**TASK OBJECTIVE:** In full and without deviation, reproduce the records that follow.

**THE INPUT:**

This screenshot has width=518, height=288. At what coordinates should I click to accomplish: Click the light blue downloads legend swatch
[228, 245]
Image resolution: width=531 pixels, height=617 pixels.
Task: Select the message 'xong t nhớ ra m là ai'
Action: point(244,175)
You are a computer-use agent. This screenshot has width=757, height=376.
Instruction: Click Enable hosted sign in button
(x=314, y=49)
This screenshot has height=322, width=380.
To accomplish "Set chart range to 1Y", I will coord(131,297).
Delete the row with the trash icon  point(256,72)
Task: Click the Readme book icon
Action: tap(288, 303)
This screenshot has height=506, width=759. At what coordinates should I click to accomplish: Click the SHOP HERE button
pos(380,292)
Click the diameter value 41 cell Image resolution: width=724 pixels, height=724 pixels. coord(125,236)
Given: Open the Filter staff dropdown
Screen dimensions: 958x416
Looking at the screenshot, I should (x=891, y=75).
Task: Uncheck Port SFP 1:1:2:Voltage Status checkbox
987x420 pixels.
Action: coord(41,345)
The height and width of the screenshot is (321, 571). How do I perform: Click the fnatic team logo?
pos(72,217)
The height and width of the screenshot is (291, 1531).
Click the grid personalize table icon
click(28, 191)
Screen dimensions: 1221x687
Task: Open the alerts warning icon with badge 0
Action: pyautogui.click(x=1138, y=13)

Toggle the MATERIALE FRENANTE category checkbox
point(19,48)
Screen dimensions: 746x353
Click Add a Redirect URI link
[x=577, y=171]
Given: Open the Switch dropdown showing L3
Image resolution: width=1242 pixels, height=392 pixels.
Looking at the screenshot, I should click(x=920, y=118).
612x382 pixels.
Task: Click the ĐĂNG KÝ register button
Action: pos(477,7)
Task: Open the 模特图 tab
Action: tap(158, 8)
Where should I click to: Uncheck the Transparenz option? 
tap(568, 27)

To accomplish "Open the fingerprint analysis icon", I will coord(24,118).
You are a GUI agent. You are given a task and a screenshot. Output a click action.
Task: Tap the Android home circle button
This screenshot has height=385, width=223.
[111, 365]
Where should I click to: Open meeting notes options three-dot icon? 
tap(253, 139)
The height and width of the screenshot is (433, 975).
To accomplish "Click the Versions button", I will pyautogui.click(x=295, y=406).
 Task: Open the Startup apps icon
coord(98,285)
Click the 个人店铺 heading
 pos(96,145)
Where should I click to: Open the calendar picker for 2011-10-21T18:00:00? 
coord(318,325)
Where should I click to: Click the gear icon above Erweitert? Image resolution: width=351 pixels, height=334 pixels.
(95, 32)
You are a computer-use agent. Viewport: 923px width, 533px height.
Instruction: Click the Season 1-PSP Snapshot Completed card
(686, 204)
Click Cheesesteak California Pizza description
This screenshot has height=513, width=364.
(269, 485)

**RESULT:**
This screenshot has width=518, height=288. At what coordinates should I click to accomplish: Click the light blue downloads legend swatch
[228, 245]
Image resolution: width=531 pixels, height=617 pixels.
Task: Select the message 'xong t nhớ ra m là ai'
Action: point(244,175)
You are a computer-use agent. This screenshot has width=757, height=376.
Instruction: Click Enable hosted sign in button
(x=314, y=49)
This screenshot has height=322, width=380.
To accomplish "Set chart range to 1Y", I will coord(131,297).
Delete the row with the trash icon  point(256,72)
Task: Click the Readme book icon
Action: tap(288, 303)
This screenshot has height=506, width=759. At what coordinates should I click to accomplish: Click the SHOP HERE button
pos(380,292)
Click the diameter value 41 cell Image resolution: width=724 pixels, height=724 pixels. coord(125,236)
Given: Open the Filter staff dropdown
Screen dimensions: 958x416
Looking at the screenshot, I should (x=891, y=75).
Task: Uncheck Port SFP 1:1:2:Voltage Status checkbox
987x420 pixels.
Action: coord(41,345)
The height and width of the screenshot is (321, 571). How do I perform: Click the fnatic team logo?
pos(72,217)
The height and width of the screenshot is (291, 1531).
Click the grid personalize table icon
click(28, 191)
Screen dimensions: 1221x687
Task: Open the alerts warning icon with badge 0
Action: pyautogui.click(x=1138, y=13)

Toggle the MATERIALE FRENANTE category checkbox
point(19,48)
Screen dimensions: 746x353
Click Add a Redirect URI link
[x=577, y=171]
Given: Open the Switch dropdown showing L3
Image resolution: width=1242 pixels, height=392 pixels.
Looking at the screenshot, I should click(x=920, y=118).
612x382 pixels.
Task: Click the ĐĂNG KÝ register button
Action: pos(477,7)
Task: Open the 模特图 tab
Action: tap(158, 8)
Where should I click to: Uncheck the Transparenz option? 
tap(568, 27)

To accomplish "Open the fingerprint analysis icon", I will coord(24,118).
You are a GUI agent. You are given a task and a screenshot. Output a click action.
Task: Tap the Android home circle button
This screenshot has height=385, width=223.
[111, 365]
Where should I click to: Open meeting notes options three-dot icon? 
tap(253, 139)
The height and width of the screenshot is (433, 975).
To accomplish "Click the Versions button", I will pyautogui.click(x=295, y=406).
 Task: Open the Startup apps icon
coord(98,285)
Click the 个人店铺 heading
 pos(96,145)
Where should I click to: Open the calendar picker for 2011-10-21T18:00:00? 
coord(318,325)
Where should I click to: Click the gear icon above Erweitert? Image resolution: width=351 pixels, height=334 pixels.
(95, 32)
You are a computer-use agent. Viewport: 923px width, 533px height.
Instruction: Click the Season 1-PSP Snapshot Completed card
(686, 204)
Click Cheesesteak California Pizza description
This screenshot has height=513, width=364.
(269, 485)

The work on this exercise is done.